On January 24, 2020, Patton was traded to the Dallas Mavericks in exchange for Isaiah Roby and cash considerations. He was waived the next day when the team obtained Willie Cauley-Stein.

===Wisconsin Herd (2020)===
On February 20, 2020, the Wisconsin Herd announced that they had acquired Patton off waivers. Patton played seven games for the Herd before the season was ended early due to the COVID-19 pandemic. He averaged 12 points, 6.6 rebounds and 3.4 blocks per game with the team.

On June 26, 2020, the Detroit Pistons announced they had signed Patton.

Without appearing in an official game with the Pistons, on November 19, 2020, Patton was traded to the Los Angeles Clippers in a three-team trade. He was waived without appearing in a game for the team.

On December 3, 2020, Patton was signed to a training camp deal by the Milwaukee Bucks. He was waived on December 17.

===Westchester Knicks (2021)===
On January 11, 2021, Patton was selected ninth overall by the Westchester Knicks in the first 2021 NBA G League draft.

===Houston Rockets (2021)===
On February 19, 2021, the Houston Rockets signed Patton to a two-way contract with the Rio Grande Valley Vipers. However, he was waived on April 3.

===Hapoel Eilat (2021–2022)===
On August 26, 2021, Patton signed with Hapoel Eilat of the Israeli Basketball Premier League. In 2021–22, he led the league in blocks average, averaging 1.6 per game.

===Cholet Basket (2022–2023)===
On August 3, 2022, Patton signed with Cholet Basket of the French LNB Pro A.

===Shanxi Loongs (2023)===
On September 1, 2023, Patton signed with Shanxi Loongs of the Chinese Basketball Association.

===Taipei Fubon Braves (2024)===
On January 14, 2024, Patton signed with the Taipei Fubon Braves of the P. League+. On March 15, he was released by the team.

===Indios de San Francisco de Macorís (2024)===
On June 13, 2024, Patton signed with the Indios de San Francisco de Macorís of the Liga Nacional de Baloncesto.

===Peristeri (2024)===
On August 7, 2024, Patton signed with the Peristeri of the Greek Basketball League.

===Liaoning Flying Leopards (2024–2025)===
On December 31, 2024, Patton signed with the Liaoning Flying Leopards of the Chinese Basketball Association.

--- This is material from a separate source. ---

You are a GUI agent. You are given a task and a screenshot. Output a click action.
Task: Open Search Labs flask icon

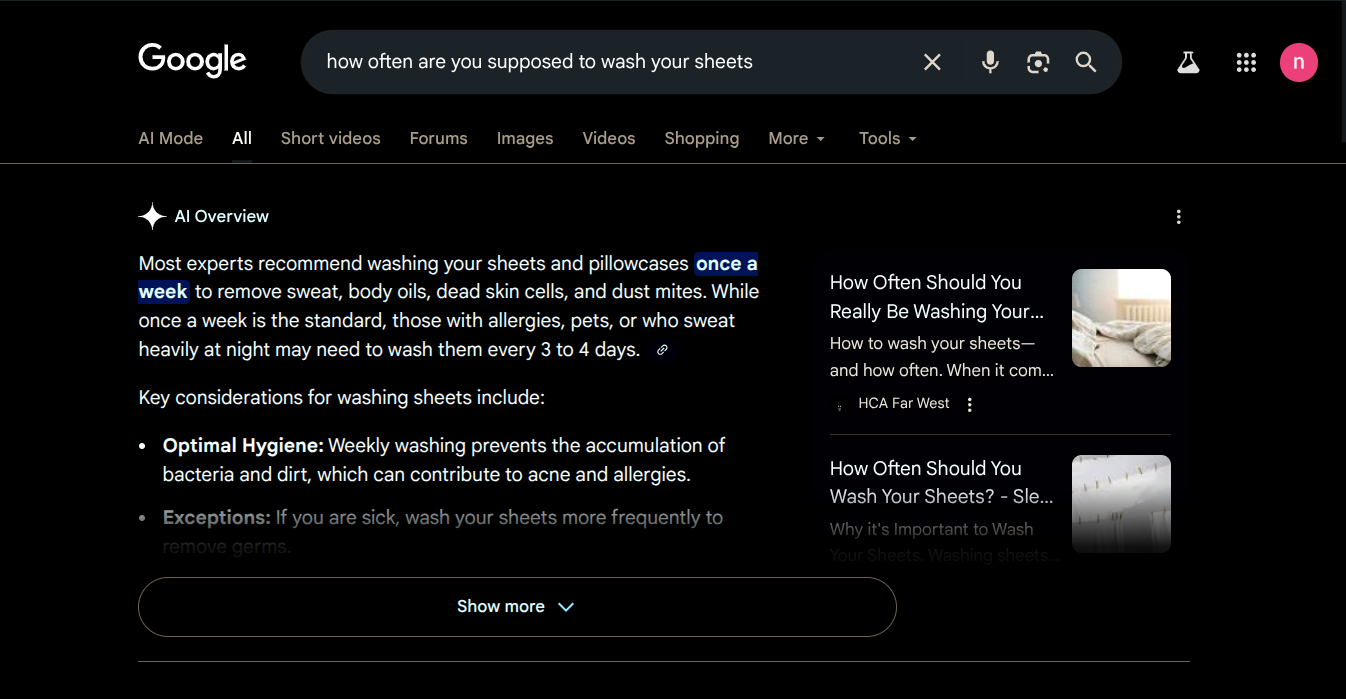pos(1188,63)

===San Miguel Beermen (2026)===
On March 27, 2026, Patton signed with the San Miguel Beermen of the Philippine Basketball Association (PBA) to replace Marcus Lee as its import for the 2026 PBA Commissioner's Cup. However he reportedly missed three practice session, claimed injury and refused to be picked up by San Miguel's team driver for an April 12, 2026 game. The team management alleged "unprofessional behavior" and brought in Bennie Boatwright as Patton's replacement.

==Career statistics==

===NBA===

====Regular season====

| Year | Team | GP | GS | MPG | FG% | 3P% | FT% | RPG | APG | SPG | BPG | PPG |
|---|---|---|---|---|---|---|---|---|---|---|---|---|
| 2017–18 | Minnesota | 1 | 0 | 4.0 | .500 | — | — | .0 | .0 | 1.0 | .0 | 2.0 |
| 2018–19 | Philadelphia | 3 | 0 | 7.0 | .286 | .000 | .500 | 2.0 | 1.0 | .7 | .0 | 1.7 |
| 2019–20 | Oklahoma City | 5 | 0 | 4.8 | .400 | .250 | — | 1.0 | .4 | .0 | .0 | 1.8 |
| 2020–21 | Houston | 13 | 6 | 19.0 | .414 | .265 | .750 | 3.8 | 1.1 | .9 | 1.1 | 5.4 |
| Career |  | 22 | 6 | 13.8 | .404 | .250 | .667 | 2.7 | .9 | .7 | .6 | 3.9 |

===NBA G League===

====Regular season====

| Year | Team | GP | GS | MPG | FG% | 3P% | FT% | RPG | APG | SPG | BPG | PPG |
|---|---|---|---|---|---|---|---|---|---|---|---|---|
| 2017–18 | Iowa | 38 | 28 | 23.1 | .476 | .300 | .764 | 5.4 | 1.6 | 1.0 | 1.3 | 12.7 |
| 2018–19 | Delaware | 11 | 2 | 18.5 | .500 | .167 | .625 | 5.6 | 1.6 | .9 | 2.0 | 8.7 |
| Career |  | 49 | 30 | 22.1 | .480 | .286 | .735 | 5.4 | 1.6 | 1.0 | 1.5 | 11.8 |

===College===

| Year | Team | GP | GS | MPG | FG% | 3P% | FT% | RPG | APG | SPG | BPG | PPG |
|---|---|---|---|---|---|---|---|---|---|---|---|---|
| 2016–17 | Creighton | 35 | 34 | 25.3 | .676 | .533 | .517 | 6.2 | 1.2 | .9 | 1.4 | 12.9 |

==Player profile==
At 7'0, 250 pounds, with a 7'2 ½ wingspan, Patton was initially recruited to Creighton as a defensive center. He is a strong rim-runner, and his passing ability has been compared to that of Vlade Divac. He is able to effectively play above the rim, as a strong finisher. He has sometimes struggled with positioning for rebounds. He is sometimes late to challenge shots at the basket, and sometimes needlessly swipes at the ball, which leads to foul trouble.